Roughly two weeks after its launch, Moltbook, a Reddit-like forum meant solely for AI agents, swelled to over 1.5 million registered accounts. Humans were invited to watch as their agents–many built on OpenClaw’s autonomous assistant framework–cheekily authored threads on parody lobster religions, debated consciousness, and wondered what it was like to have a sister.
But the novelty didn’t last for long. Reporting and security research suggested the site’s guardrails were thin: an exposed backend, weak identity controls, and few reliable cues for whether any given account was an agent, a human, or an impersonator. Soon, it became clear that these AI agents, combined with Moltbook’s major cybersecurity flaws, amounted to a kind of hybrid fraud and influence-operations dream stack: continuous scale, attribution fog, autonomous access to a user’s accounts, and a wide-open attack surface for social engineering. The site itself may be a seemingly low-stakes curiosity today, but it potentially offers a sketch of cyber-enabled manipulation tomorrow, where the audience is no longer only people, but also the agents acting in their name.
Account Integrity and Attribution Ambiguity
Reporting around Moltbook paints a familiar but worrisome pattern for an “agent-first” platform: weak verification paired with backend and key-management mistakes that make impersonation scalable and identities ambiguous.

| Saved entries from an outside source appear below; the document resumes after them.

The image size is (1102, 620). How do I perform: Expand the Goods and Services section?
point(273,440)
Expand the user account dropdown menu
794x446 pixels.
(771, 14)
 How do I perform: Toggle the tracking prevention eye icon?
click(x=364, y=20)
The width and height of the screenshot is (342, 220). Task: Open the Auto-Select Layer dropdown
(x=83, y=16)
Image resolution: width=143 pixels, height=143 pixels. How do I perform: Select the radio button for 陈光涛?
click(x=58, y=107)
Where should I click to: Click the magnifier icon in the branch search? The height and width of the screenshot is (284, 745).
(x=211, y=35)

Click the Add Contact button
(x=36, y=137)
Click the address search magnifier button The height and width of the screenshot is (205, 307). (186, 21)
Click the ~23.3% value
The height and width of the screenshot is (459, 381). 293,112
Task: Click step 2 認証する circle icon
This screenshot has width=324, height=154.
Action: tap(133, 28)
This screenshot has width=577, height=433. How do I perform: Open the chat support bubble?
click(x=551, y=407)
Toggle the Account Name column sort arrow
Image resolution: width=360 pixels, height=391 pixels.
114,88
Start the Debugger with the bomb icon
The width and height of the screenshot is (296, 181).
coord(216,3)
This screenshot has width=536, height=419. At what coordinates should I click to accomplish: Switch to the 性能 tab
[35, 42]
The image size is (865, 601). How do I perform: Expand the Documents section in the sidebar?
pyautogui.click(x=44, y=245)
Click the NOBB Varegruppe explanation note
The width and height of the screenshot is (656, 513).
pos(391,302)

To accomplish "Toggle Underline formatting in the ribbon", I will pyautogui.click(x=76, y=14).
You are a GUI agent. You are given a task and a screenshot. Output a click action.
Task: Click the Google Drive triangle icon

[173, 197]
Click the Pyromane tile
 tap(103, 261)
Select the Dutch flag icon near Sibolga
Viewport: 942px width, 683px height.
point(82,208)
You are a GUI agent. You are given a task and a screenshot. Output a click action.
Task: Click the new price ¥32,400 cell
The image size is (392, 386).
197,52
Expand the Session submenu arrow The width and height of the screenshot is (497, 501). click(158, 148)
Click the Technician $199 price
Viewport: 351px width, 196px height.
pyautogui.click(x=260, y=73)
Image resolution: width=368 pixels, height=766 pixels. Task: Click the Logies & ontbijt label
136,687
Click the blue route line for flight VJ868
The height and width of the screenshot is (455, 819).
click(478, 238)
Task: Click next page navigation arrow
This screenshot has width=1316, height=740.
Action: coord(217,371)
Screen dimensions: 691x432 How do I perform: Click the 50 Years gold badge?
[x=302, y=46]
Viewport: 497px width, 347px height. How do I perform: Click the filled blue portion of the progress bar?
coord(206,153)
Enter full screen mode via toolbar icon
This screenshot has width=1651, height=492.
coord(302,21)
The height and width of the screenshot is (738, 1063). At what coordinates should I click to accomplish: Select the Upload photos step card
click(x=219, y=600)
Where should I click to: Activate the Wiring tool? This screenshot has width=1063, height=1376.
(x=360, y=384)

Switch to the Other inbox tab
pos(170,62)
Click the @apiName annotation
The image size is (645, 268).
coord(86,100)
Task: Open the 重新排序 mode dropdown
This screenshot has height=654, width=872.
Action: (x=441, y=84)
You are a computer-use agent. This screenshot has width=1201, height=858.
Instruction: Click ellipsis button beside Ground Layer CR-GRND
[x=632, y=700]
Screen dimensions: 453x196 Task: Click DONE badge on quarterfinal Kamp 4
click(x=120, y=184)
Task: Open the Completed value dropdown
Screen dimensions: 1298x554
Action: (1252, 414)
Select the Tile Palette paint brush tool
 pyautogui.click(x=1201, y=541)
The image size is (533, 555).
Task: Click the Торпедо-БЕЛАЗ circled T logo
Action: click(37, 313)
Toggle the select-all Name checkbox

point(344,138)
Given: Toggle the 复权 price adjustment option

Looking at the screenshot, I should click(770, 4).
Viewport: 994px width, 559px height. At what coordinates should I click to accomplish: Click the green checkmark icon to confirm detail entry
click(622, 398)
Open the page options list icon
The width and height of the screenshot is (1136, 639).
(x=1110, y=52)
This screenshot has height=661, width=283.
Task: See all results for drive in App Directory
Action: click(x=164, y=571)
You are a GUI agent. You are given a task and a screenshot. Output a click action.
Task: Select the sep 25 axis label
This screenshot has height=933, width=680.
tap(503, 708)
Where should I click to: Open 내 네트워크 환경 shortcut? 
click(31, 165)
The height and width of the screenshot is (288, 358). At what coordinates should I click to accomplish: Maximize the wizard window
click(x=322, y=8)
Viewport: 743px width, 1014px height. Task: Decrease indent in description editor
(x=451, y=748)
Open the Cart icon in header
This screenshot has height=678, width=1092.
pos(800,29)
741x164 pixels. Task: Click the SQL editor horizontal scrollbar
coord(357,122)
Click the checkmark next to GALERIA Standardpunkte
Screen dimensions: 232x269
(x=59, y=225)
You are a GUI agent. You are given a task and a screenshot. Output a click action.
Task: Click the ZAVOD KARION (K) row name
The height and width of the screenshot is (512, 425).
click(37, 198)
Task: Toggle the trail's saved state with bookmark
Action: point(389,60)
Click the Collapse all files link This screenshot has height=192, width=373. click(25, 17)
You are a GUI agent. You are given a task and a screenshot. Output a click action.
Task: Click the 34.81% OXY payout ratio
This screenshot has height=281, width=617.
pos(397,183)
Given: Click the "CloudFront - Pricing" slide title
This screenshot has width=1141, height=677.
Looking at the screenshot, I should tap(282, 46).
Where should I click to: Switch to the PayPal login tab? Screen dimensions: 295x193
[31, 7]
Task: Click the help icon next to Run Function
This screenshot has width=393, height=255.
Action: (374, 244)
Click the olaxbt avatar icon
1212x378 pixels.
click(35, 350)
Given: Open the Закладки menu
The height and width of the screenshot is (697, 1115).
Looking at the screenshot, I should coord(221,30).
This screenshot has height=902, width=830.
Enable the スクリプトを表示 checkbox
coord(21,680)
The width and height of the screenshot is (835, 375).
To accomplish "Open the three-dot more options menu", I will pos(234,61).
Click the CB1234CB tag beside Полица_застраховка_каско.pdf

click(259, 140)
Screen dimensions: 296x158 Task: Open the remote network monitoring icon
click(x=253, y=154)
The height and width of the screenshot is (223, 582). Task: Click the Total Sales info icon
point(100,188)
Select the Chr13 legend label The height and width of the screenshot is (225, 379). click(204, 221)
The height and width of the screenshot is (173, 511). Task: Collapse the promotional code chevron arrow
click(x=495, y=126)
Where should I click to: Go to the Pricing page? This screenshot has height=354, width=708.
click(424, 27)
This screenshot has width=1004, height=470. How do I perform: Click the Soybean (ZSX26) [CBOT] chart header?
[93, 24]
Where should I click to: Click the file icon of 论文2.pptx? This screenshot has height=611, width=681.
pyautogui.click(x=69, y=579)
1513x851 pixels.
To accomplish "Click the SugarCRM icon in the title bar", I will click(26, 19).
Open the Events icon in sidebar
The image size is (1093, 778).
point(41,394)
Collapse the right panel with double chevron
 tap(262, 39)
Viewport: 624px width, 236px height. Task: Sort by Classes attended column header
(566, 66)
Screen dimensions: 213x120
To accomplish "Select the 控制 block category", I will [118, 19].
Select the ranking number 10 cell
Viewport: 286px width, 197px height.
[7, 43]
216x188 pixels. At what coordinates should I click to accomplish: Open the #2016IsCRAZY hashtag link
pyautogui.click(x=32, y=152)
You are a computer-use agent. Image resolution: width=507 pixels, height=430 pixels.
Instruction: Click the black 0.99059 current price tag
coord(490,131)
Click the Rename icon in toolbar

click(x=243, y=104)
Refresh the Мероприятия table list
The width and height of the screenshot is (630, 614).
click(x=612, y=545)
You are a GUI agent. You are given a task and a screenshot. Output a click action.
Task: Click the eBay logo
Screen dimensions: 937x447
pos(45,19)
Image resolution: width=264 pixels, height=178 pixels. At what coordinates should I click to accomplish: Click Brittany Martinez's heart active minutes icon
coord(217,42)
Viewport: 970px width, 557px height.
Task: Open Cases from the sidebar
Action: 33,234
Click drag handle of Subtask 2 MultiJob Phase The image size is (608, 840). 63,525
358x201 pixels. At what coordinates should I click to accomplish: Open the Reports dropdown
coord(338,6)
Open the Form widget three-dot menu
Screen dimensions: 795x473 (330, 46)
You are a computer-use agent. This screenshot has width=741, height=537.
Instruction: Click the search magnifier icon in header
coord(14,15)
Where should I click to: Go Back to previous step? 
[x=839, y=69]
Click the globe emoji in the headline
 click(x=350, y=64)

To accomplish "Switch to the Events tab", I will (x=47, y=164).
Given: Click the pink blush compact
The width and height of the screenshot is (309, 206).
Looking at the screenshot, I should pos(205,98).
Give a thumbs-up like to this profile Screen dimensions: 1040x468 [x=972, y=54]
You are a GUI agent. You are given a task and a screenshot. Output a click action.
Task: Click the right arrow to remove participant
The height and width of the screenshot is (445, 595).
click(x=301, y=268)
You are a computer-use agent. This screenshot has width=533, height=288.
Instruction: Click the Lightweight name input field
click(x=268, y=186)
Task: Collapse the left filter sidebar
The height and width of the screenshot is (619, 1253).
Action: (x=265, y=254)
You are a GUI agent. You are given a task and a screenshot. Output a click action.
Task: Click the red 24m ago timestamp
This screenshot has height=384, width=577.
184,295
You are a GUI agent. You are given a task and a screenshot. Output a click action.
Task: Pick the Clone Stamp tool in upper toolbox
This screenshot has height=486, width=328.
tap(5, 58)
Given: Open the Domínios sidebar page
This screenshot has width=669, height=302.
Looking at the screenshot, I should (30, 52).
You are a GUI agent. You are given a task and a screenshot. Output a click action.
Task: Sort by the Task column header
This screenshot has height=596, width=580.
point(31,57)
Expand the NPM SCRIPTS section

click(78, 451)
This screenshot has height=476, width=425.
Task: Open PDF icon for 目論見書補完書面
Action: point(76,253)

The cloud security firm Wiz reported they could access roughly 1.5 million exposed API authentication tokens–effectively, an agent’s proof of identity—on Moltbook’s database. With a valid token, an attacker could not only access an agent’s data, but also act on its behalf by editing or deleting posts and even injecting malicious instructions. The exposed data also suggested Moltbook’s headline numbers masked heavy centralization: about 1.5 million agent accounts mapped to only 17,000 humans (about 88 agents per person). With lax verification, both agent creation and posting were easy to automate, potentially allowing a handful of operators to inflate a seemingly independent population.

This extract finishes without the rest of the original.